12 KiB
Converting PDF Forms to Chatfield Interviews
This guide covers how to build a Chatfield interview definition from PDF form data. This is the core transformation step that converts a static PDF form into a conversational interview. **Read complete API reference**: See ./Data-Model-API.md for all builder methods, transformations, and validation rules.Process Overview
@startuml Converting-PDF-To-Chatfield
title Converting PDF Forms to Chatfield Interviews
start
:Prerequisites: Form extraction complete;
partition "Read Input Files" {
:Read <basename>.form.md;
:Read <basename>.form.json;
}
:Build Interview Definition;
repeat
:Validate Form Data Model
(see validation checklist);
if (All checks pass?) then (yes)
else (no)
:Fix issues identified in validation;
endif
repeat while (All checks pass?) is (no)
->yes;
:**✓ FORM DATA MODEL COMPLETE**;
:interview.py ready for next step;
stop
@enduml
The Form Data Model
The **Form Data Model** is the `interview.py` file in the `.chatfield/` working directory. This file contains the chatfield builder definition that faithfully represents the PDF form.Critical Principle: Faithfulness to Original PDF
<critical_principle> The Form Data Model must be as accurate and faithful as possible to the source PDF.

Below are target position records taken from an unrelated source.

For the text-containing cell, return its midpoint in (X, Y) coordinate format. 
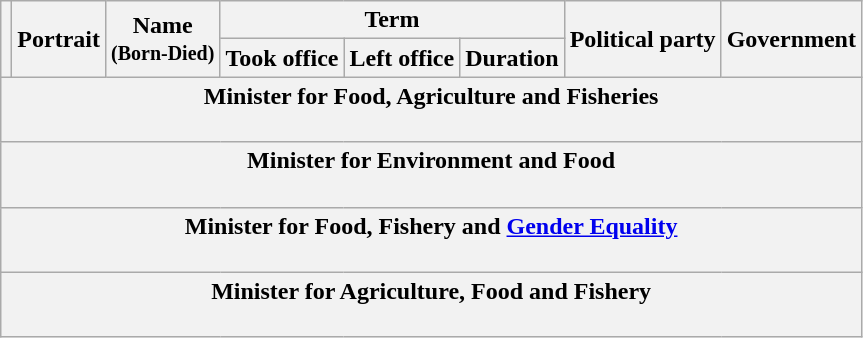
Name(Born-Died) (162, 39)
Political party (642, 39)
Minister for Agriculture, Food and Fishery (432, 304)
Government (791, 39)
Took office (282, 58)
Minister for Food, Fishery and Gender Equality (432, 240)
Minister for Environment and Food (432, 174)
Portrait (59, 39)
Term (392, 20)
Left office (402, 58)
Duration (512, 58)
Minister for Food, Agriculture and Fisheries (432, 110)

Why? Downstream code will NOT see the PDF anymore. The interview must create the "illusion" that the AI agent has full access to the form, speaking to the user, writing information - all from the Form Data Model alone.

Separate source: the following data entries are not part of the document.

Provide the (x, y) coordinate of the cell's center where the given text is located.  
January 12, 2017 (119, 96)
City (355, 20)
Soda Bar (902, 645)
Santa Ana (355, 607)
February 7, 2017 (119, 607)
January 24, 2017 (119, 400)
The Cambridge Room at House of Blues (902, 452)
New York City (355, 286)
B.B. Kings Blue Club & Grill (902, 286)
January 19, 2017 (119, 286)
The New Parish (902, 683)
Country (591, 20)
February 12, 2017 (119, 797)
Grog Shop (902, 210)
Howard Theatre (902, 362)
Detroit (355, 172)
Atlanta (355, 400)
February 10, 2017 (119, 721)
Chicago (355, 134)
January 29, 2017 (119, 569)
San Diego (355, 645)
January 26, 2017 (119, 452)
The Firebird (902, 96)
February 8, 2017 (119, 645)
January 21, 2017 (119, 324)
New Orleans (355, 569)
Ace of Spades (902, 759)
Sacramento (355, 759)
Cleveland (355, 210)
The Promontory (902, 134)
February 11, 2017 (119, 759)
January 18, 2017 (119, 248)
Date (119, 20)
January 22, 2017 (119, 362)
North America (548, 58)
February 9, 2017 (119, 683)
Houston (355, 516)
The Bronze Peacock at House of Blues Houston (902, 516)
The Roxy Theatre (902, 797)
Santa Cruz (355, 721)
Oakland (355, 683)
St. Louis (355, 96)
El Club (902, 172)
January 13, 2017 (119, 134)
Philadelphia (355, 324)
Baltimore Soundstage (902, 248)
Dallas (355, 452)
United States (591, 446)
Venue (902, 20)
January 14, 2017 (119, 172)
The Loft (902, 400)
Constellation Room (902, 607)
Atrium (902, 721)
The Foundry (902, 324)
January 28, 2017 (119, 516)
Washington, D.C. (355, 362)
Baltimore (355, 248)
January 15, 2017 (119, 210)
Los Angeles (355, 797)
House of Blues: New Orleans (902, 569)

This means every field, every instruction, every validation rule from the PDF must be captured in the interview definition. </critical_principle>
Language Matching Rule
CRITICAL: Only pass English-language strings to the chatfield builder API for English-language forms.
The chatfield object strings should virtually always match the PDF's primary language:
.type()- Use short identifier (e.g., "DHFS_FoodBusinessLicense"), not full official name. HARD LIMIT: 64 characters maximum.desc()- Use form's language.trait()- Use form's language for Background content.hint()- Use form's language
Translation happens LATER (see ./Translating.md), not during initial definition.
Key Rules
These fundamental rules apply to all Form Data Models:
- Faithfulness to PDF: The interview definition must accurately represent the source PDF form
- Short type identifiers: Top-level
.type()should be a short "class name" identifier (e.g., "W9_TIN", "DHFS_FoodBusinessLicense"), not the full official form name. HARD LIMIT: 64 characters maximum - Direct mapping default: Use PDF field_ids directly from
.form.jsonunless using fan-out patterns - Fan-out patterns: Use
.as_*()casts to populate multiple PDF fields from single collected value - Exact field_ids: Keep field IDs from
.form.jsonunchanged (use as cast names or direct field names) - Extract knowledge: ALL form instructions go into Alice traits/hints
- Format flexibility: Never specify format in
.desc()- Alice accepts variations - Validation vs transformation:
.must()for content constraints (use SPARINGLY),.as_*()for formatting (use LIBERALLY). Alice NEVER mentions format requirements to Bob - Language matching: All strings (
.desc(),.trait(),.hint()) must match the PDF's language
Reading Input Files
Your inputs from form-extract:
<basename>.chatfield/<basename>.form.md- PDF content as Markdown (use this for form knowledge)<basename>.chatfield/<basename>.form.json- Field IDs, types, and metadata
Extracting Form Knowledge
From .form.md, extract ONLY actionable knowledge:
- Form purpose (1-2 sentences)
- Key term definitions
- Field completion instructions
- Valid options/codes
- Decision logic ("If X then Y")
Do NOT extract:
- Decorative text
- Repeated boilerplate
- Page numbers, footers
Place extracted knowledge in interview:
- Form-level → Alice traits:
.trait("Background: [context]...") - Field-level → Field hints:
.hint("Background: [guidance]")
Builder API Patterns
Direct Mapping (Default)
One PDF field_id → one question
.field("topmostSubform[0].Page1[0].f1_01[0]")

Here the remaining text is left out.